7. The further integration of the economy of St Vincent and the Grenadines in the economic union in the OECS and the CSME in CARICOM.
8. The practical implementation of the National Trade Policy which has been elaborated, and adopted by Cabinet.
9. The further intensification of the search for favourable credit facilities for start-up businesses, for investment in plant and machinery, and working capital.
10. The aggressive hunt for viable investors, domestic and foreign.”
There are programmatic details for each of the ten central features of the economic approach or strategy.
Since it is not possible, realistically, to increase the physical size of St Vincent and the Grenadines, or any other member-state of the OECS, it is necessary and desirable that both the landscape and seascape be put to optimal use. So, too, the instruments of sovereignty and independence. Similarly, the nation’s economically-active population must be properly trained, be healthy, and be fully utilised and productive. Further, the nation’s territory, the exclusive economic zone, and its population must be enlarged in terms of economic space, through the sale of our goods and services externally and to tourists and investors who come to our shores.

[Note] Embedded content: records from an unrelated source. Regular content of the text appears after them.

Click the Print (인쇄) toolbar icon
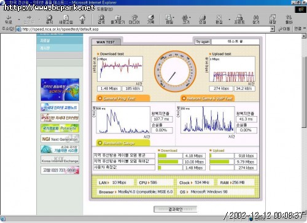 203,19
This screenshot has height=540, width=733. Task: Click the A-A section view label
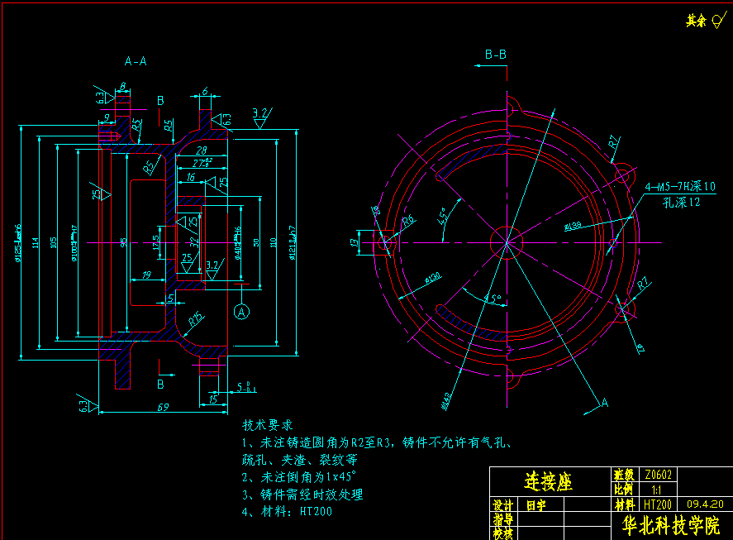pyautogui.click(x=134, y=60)
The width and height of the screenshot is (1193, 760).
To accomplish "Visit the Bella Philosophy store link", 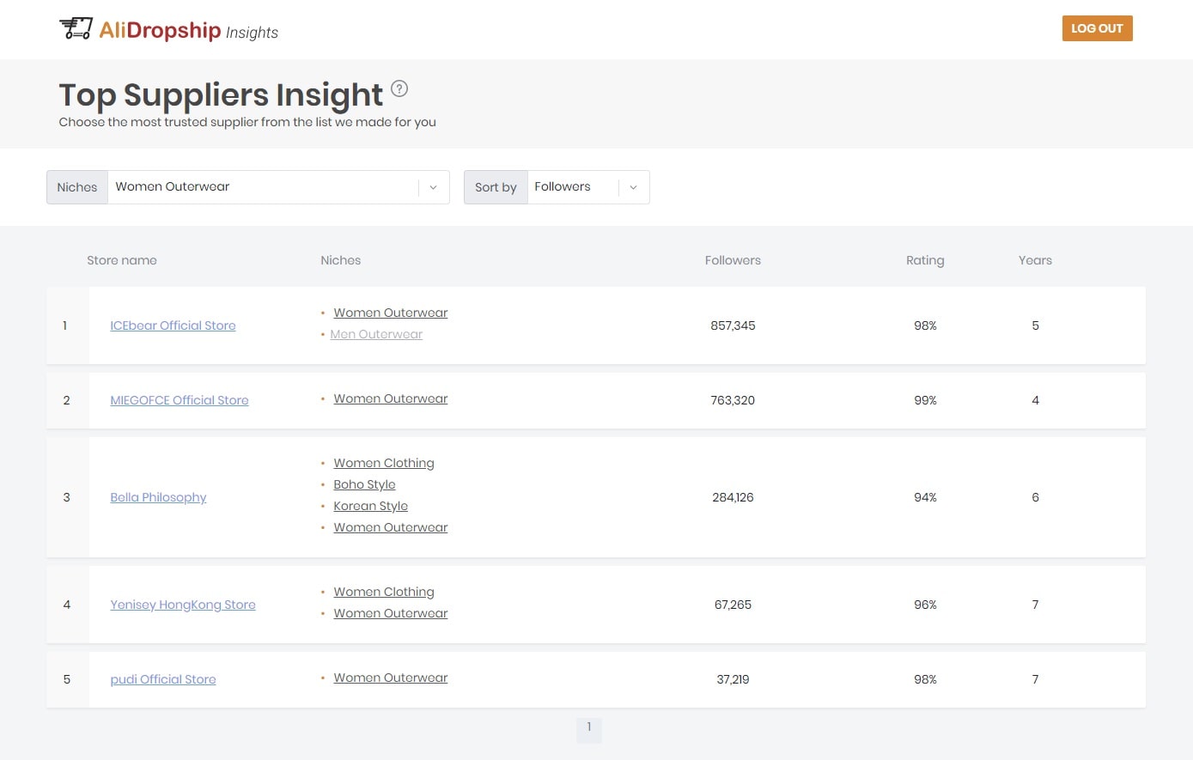I will point(158,497).
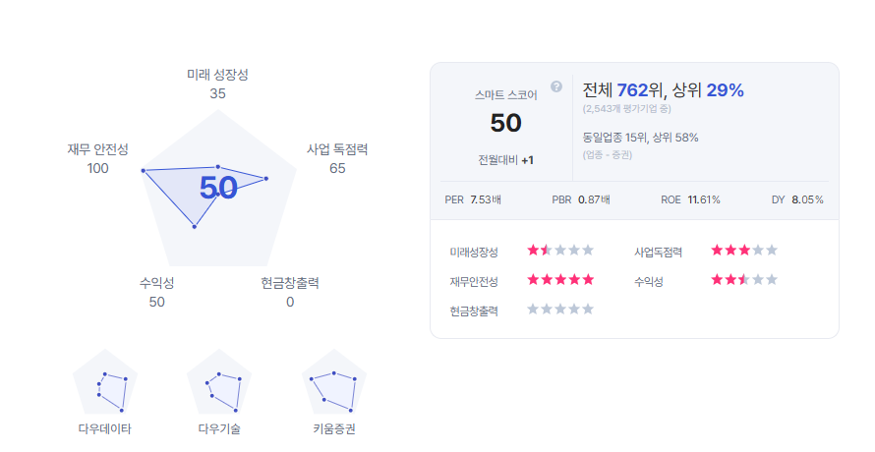Screen dimensions: 875x452
Task: Click the 수익성 radar axis label
Action: coord(157,283)
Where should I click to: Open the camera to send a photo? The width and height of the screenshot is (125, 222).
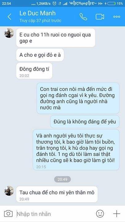click(x=8, y=213)
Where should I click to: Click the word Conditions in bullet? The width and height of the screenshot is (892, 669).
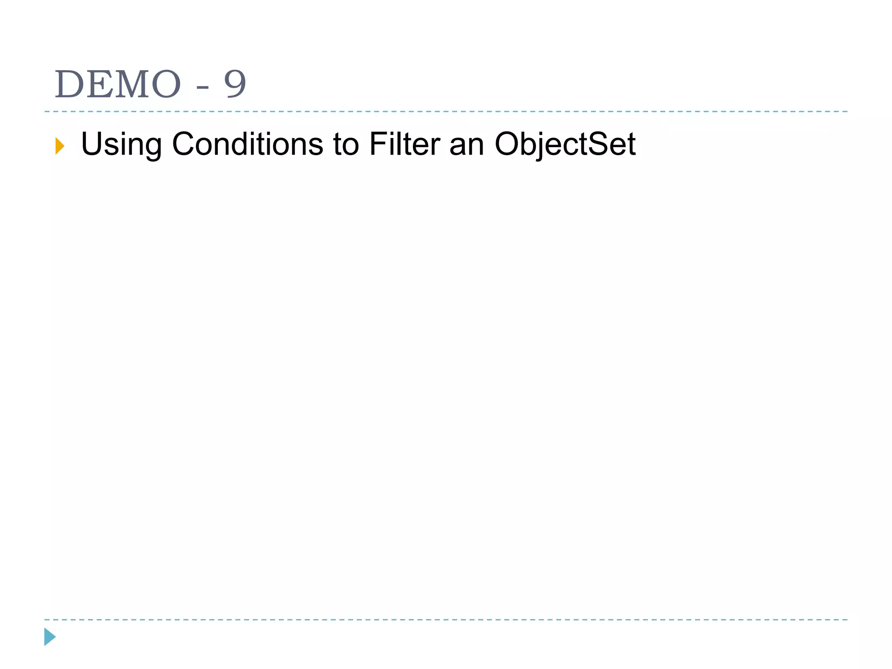pos(247,144)
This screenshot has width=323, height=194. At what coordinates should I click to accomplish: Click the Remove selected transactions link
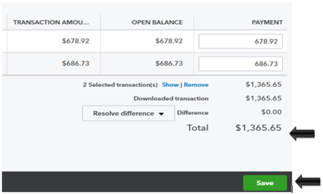pos(196,85)
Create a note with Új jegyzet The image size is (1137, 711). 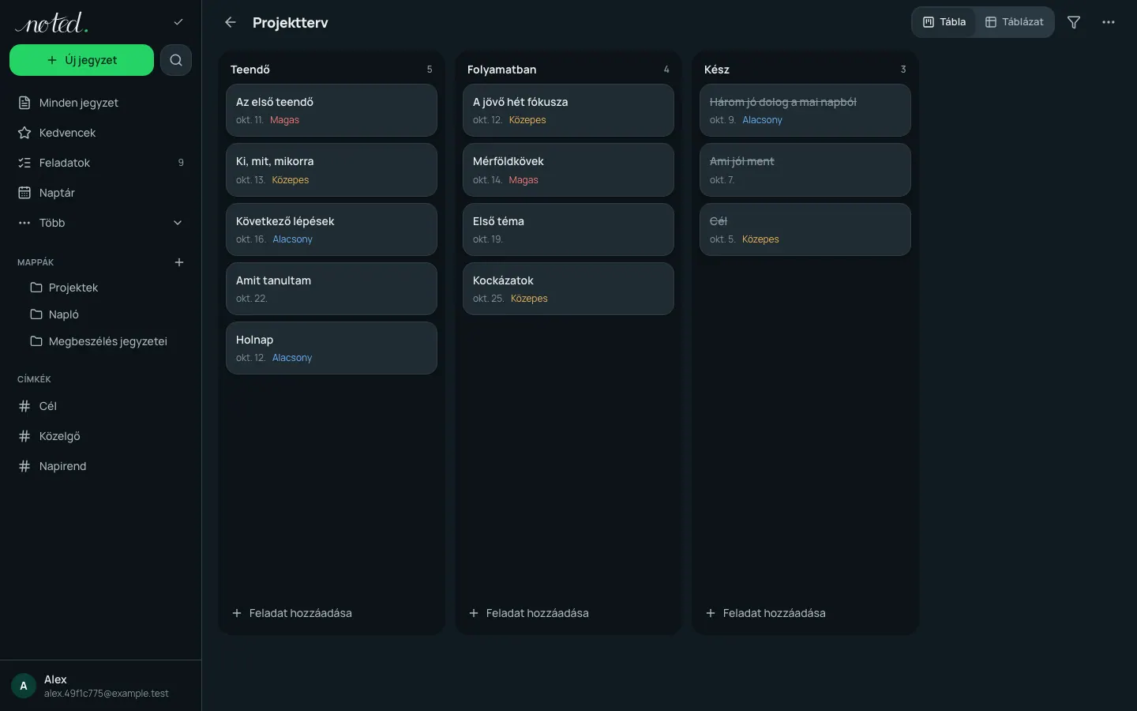point(81,60)
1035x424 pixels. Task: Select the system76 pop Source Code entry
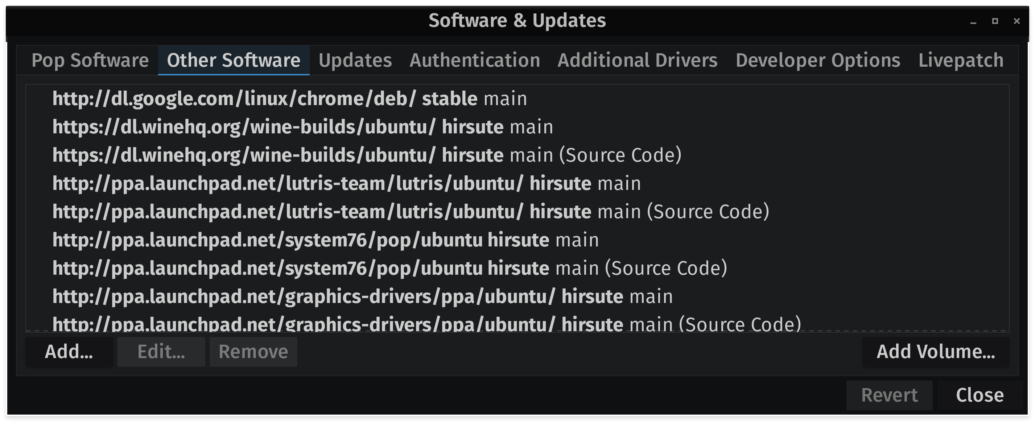(x=518, y=268)
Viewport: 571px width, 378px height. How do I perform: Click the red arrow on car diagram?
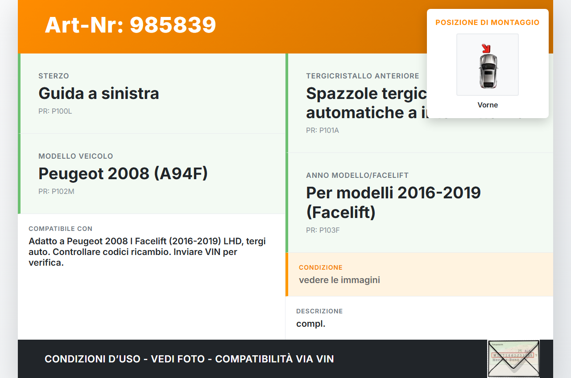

We must engage meaningfully, too, with our significant Diaspora. Indeed, given the substantial migration of our nations, it is imperative that they be better educated and trained so as to enable them to enter at higher, and more financially-rewarding, levels in the chain of the international division of labour.

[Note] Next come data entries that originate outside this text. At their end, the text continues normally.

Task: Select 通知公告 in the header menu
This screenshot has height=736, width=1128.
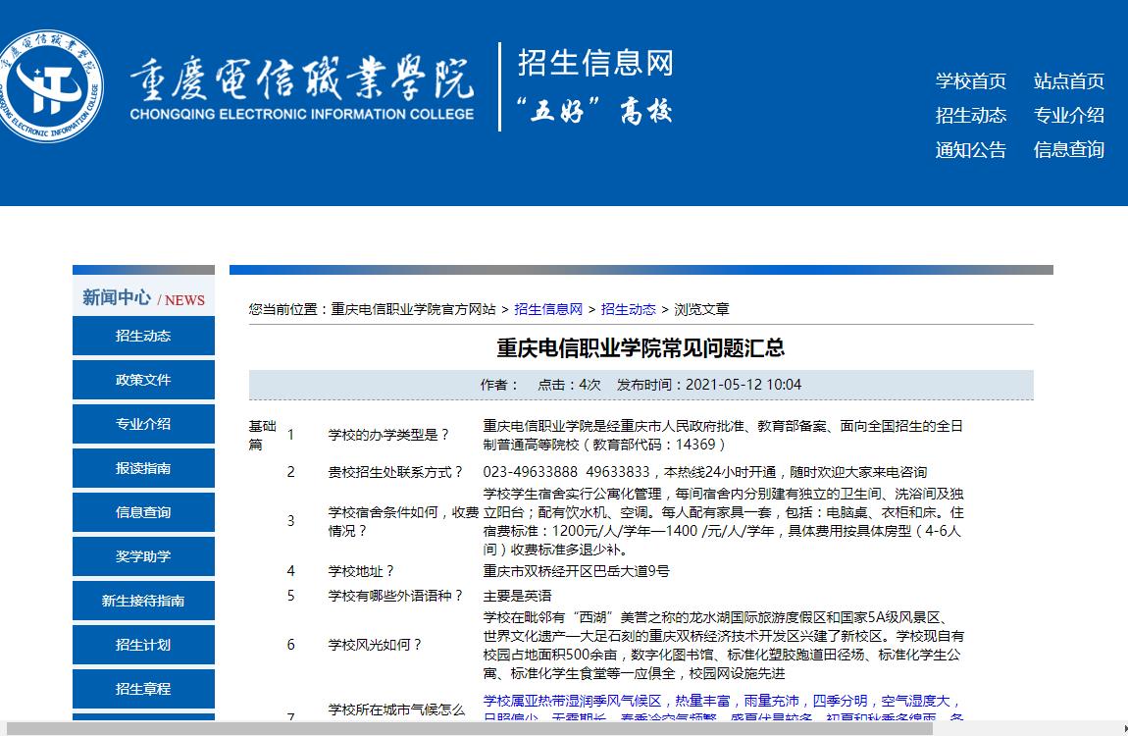Action: [x=970, y=150]
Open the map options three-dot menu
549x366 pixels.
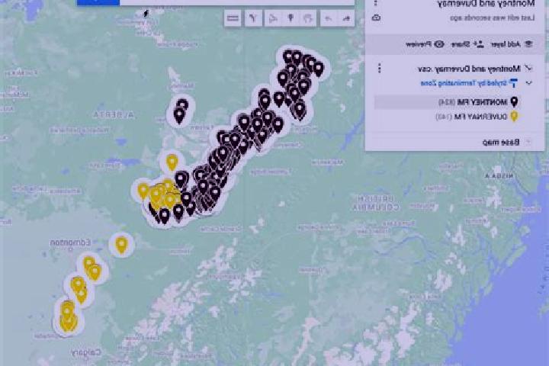click(x=376, y=3)
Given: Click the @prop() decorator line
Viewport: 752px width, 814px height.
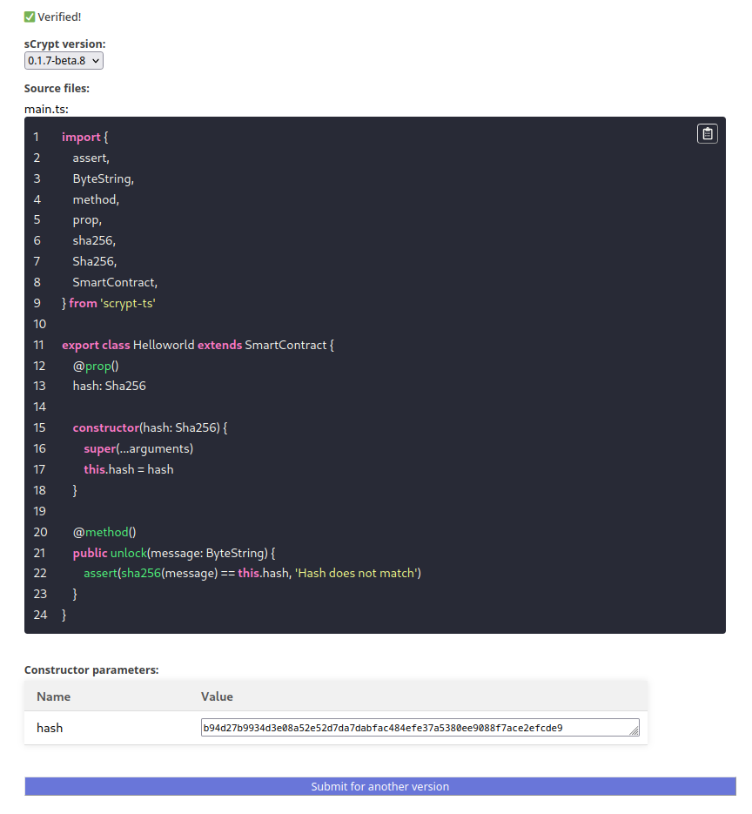Looking at the screenshot, I should click(95, 366).
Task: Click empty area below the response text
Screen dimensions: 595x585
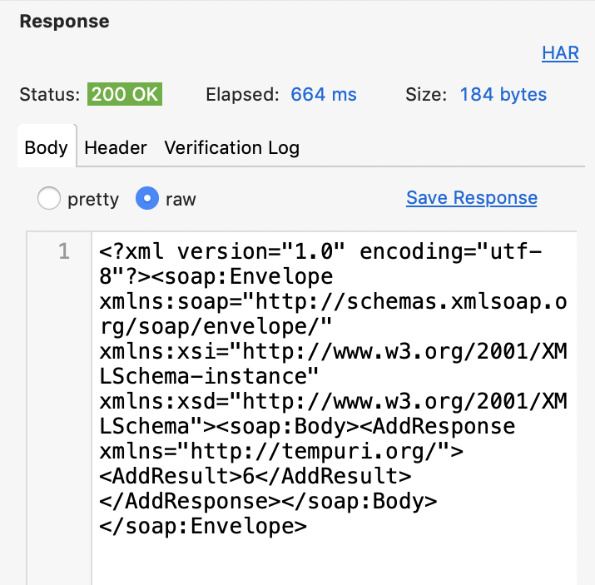Action: pyautogui.click(x=334, y=562)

The social capital of our nations, at home and abroad, is vital to be utilised for socio-economic development, our governance, and civilised life and living.
Relevant, detailed policies and programmes arise inexorably from all what we have been discussing, including those touching and concerning agriculture, tourism, manufacturing, information technology, housing and infrastructure development, health, education, sports and culture, economic competitiveness, energy, fiscal and financial stability, debt management, regional integration, foreign relations and external trade. In these respects, it must be recognised that the proper utilisation of the instruments of sovereignty and independence are economic, as well as, political assets. So, too, the matter of political leadership, its possibilities and limitations.
In the latter regard, Karl Marx’s insights offered in The Eighteenth Brumaire of Louis Bonaparte
published in 1869, are instructive:
“Men make their own history, but they do not make it just as they please; they do not make it under circumstances chosen by themselves, but under circumstances directly encountered, given and transmitted from the past. The tradition of all the dead generations weighs like a nightmare on the brain of the living.”
C.L.R. James in The Black Jacobins: Toussaint L’Ouverture and the San Domingo Revolution
was to make a similarly profound point:
“Great men make history, but only such history as it is possible for them to make. Their freedom of achievement is limited by the necessities of their environment. To portray the limits of those necessities and the realisation, complete or partial, of all the possibilities, that is the true business of the historian.”
Frequently, “left-wing” critics of governments on “the left”, for example the progressive social democratic, nationalist, and anti-imperialist administrations or even Marxist ones, which have arrived in office through parliamentary means, and are so sustained, do not appreciate the inherent constraints, particularly in the context of the historical and contemporary condition of the political economy of these micro-island states of the OECS. There is oft-times an air of unreality about the criticisms. This is not to be taken as an excuse, apology for, or mitigation of, a less-than-stellar performance by these governments on “the left”. But the critics have to be on guard not to ignore or downplay the real condition of the limitations for even more advanced progressive policy-actions. At the same time, these “left” governments must be held accountable for failure and/or refusal to exploit to the fullest the possibilities and space arising from their extant circumstances.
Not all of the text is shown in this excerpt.